The legislative process from introduction, testimony, and floor debate to final passage lasted about 4 weeks. The committee heard about remote practices where NPs provided the only care available. They heard about physicians being paid $5000 to do monthly chart reviews. They heard about CNSs who were required to be supervised even though much of their practice was more nursing than medicine. They heard sometimes confusing and conflicting testimony from physicians. We were asked once again to meet and work out a compromise, a strategy that we were prepared for. I met with the IMA representative and the discussion centered around organized medicine’s interest in ensuring a standard of APPN care in the absence of physician supervision. At the end of our meeting, we agreed that providing for collaboration with other health care providers and peer review in the statute would ensure professional standards of practice. It was a natural compromise from my perspective. As practitioners it was our responsibility to make sure we worked as a team with others as necessary to provide the wide array of services and expertise our patients needed, and if we could not subject ourselves to the transparent review of our peers, something was wrong. Compromise had been reached.

Again, grassroots lobbying was effective as NPs from each district personally contacted their legislators by e-mail, by phone, or in person. Votes were counted and legislators were personally lobbied. At the end of the 4 weeks, the bill to revise the Nurse Practice Act (NPA) and remove supervision was amended with the compromise wording. H659 passed both Houses by a large majority despite continued objections from the IMA. The rules created by the IBN in the interim, and which passed the following year, required that documentation of a peer-review process would be available to the IBN upon request, and a signed collaborative agreement with a physician would not be required.

The 2012 NPA Revision

After the Consensus Model was released by the National Council of State Boards of Nursing and the 2011 Institute of Medicine report The Future of Nursing called for nurses to work to the full extent of their education, Idaho was poised to adopt the model legislation. The foun­dation had been laid, and the Idaho Consensus Model Legislation, S1273, introduced in 2012, required only minor changes to the NPA. The IMA requested one change to the draft, that the make-up of the Advanced Practice Advisory Committee would remain equally representative of APRNs and physicians, and then took a neutral position on the legislation, paving the way for its smooth passage.

Conclusion

Although some would consider collaborative language and the creation of an advisory board related to APRN practice a dilution of independent NPA strength, I believe the path Idaho took was visionary. The redesign of health care in the United States places a priority on population health and paying for value, not volume. This can only be achieved effectively through enhanced interprofessional communication and coordination. Idaho has honored this by keeping our physician colleagues at the table of the APRN regulatory discussion and by acknowledging the need for us to collaborate with other health professionals to provide the best care for our patients.

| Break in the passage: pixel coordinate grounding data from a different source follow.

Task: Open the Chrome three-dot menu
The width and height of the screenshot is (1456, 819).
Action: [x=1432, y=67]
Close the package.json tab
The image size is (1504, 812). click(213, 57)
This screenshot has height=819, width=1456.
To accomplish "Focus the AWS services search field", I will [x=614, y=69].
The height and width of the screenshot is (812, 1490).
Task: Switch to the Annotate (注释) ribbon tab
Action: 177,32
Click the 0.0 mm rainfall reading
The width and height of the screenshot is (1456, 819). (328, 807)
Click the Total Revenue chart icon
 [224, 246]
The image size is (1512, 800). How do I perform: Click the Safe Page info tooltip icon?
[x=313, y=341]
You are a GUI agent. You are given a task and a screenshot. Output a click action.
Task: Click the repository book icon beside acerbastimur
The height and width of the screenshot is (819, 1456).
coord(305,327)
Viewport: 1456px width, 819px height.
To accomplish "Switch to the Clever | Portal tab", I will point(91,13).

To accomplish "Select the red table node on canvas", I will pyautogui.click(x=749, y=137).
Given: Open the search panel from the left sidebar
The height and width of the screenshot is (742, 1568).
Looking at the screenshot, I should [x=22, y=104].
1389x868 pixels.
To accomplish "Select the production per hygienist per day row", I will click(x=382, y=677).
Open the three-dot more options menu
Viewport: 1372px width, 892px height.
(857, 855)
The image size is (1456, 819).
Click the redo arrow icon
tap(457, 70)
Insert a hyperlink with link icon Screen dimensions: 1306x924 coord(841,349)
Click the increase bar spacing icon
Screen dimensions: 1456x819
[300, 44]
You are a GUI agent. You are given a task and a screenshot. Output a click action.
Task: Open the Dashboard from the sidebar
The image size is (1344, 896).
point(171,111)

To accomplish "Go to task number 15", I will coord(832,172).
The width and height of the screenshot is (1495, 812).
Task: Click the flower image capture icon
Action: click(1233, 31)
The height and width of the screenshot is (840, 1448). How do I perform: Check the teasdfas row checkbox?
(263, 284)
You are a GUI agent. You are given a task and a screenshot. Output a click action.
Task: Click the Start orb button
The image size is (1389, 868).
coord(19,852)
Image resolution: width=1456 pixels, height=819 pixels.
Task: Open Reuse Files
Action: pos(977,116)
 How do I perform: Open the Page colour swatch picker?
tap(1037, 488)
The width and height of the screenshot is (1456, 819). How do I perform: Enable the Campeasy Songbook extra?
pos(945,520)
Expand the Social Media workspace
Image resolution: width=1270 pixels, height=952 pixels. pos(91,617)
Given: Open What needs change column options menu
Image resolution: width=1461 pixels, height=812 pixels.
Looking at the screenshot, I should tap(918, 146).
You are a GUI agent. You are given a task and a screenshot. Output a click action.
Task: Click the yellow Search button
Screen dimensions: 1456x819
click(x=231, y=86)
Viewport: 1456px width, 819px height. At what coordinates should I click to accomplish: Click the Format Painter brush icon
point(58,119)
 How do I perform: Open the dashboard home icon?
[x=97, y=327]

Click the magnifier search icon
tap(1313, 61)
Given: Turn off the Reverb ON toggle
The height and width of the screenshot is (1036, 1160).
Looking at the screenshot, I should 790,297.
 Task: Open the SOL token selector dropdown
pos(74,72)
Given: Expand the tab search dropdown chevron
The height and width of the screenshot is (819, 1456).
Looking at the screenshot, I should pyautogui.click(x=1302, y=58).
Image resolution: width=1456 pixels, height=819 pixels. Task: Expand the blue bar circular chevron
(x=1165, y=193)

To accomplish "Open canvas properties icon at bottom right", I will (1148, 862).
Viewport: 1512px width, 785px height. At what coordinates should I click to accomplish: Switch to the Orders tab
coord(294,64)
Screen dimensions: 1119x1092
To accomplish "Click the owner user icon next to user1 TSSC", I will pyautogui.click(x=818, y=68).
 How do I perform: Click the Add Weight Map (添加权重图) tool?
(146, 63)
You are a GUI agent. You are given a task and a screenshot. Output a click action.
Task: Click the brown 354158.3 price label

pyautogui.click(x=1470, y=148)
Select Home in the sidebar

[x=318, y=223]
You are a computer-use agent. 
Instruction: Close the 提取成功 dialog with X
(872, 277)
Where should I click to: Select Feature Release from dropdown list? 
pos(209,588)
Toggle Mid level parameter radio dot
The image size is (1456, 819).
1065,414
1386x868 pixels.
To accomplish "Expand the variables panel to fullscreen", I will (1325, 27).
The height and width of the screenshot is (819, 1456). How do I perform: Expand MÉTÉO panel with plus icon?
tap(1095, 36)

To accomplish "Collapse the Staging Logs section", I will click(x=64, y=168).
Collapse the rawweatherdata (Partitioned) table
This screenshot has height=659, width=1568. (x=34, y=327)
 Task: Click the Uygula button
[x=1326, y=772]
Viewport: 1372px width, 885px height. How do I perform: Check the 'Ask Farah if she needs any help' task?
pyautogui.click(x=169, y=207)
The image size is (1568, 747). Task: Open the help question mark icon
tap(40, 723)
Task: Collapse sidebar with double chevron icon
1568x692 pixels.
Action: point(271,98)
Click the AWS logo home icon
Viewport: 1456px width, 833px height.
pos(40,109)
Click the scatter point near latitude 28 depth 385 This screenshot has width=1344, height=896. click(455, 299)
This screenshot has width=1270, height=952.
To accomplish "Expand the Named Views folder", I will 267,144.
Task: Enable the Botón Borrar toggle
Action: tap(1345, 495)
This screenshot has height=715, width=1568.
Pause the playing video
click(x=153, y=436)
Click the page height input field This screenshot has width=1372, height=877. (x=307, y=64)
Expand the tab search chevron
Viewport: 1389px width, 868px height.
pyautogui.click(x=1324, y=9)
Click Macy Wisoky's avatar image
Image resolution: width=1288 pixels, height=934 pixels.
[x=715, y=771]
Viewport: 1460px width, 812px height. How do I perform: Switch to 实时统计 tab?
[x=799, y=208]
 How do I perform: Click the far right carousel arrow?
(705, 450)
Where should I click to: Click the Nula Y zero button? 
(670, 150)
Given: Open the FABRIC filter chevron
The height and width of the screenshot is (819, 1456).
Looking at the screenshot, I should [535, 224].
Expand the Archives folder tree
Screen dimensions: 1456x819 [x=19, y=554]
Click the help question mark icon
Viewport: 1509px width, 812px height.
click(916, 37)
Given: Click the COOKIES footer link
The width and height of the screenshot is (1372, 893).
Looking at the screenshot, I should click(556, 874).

For Idaho, an incremental approach contributed to our success. However, there is no doubt in my mind that the consistent, compelling, and truthful argument that APRNs could help to alleviate serious access to care issues in Idaho impressed legislators who had been intentionally and carefully educated about the role of the APRN. I believe that coordinated advocacy, citizen activism, leadership, nurses assuming key policymaking roles, compromise, and persistence can and will win the day.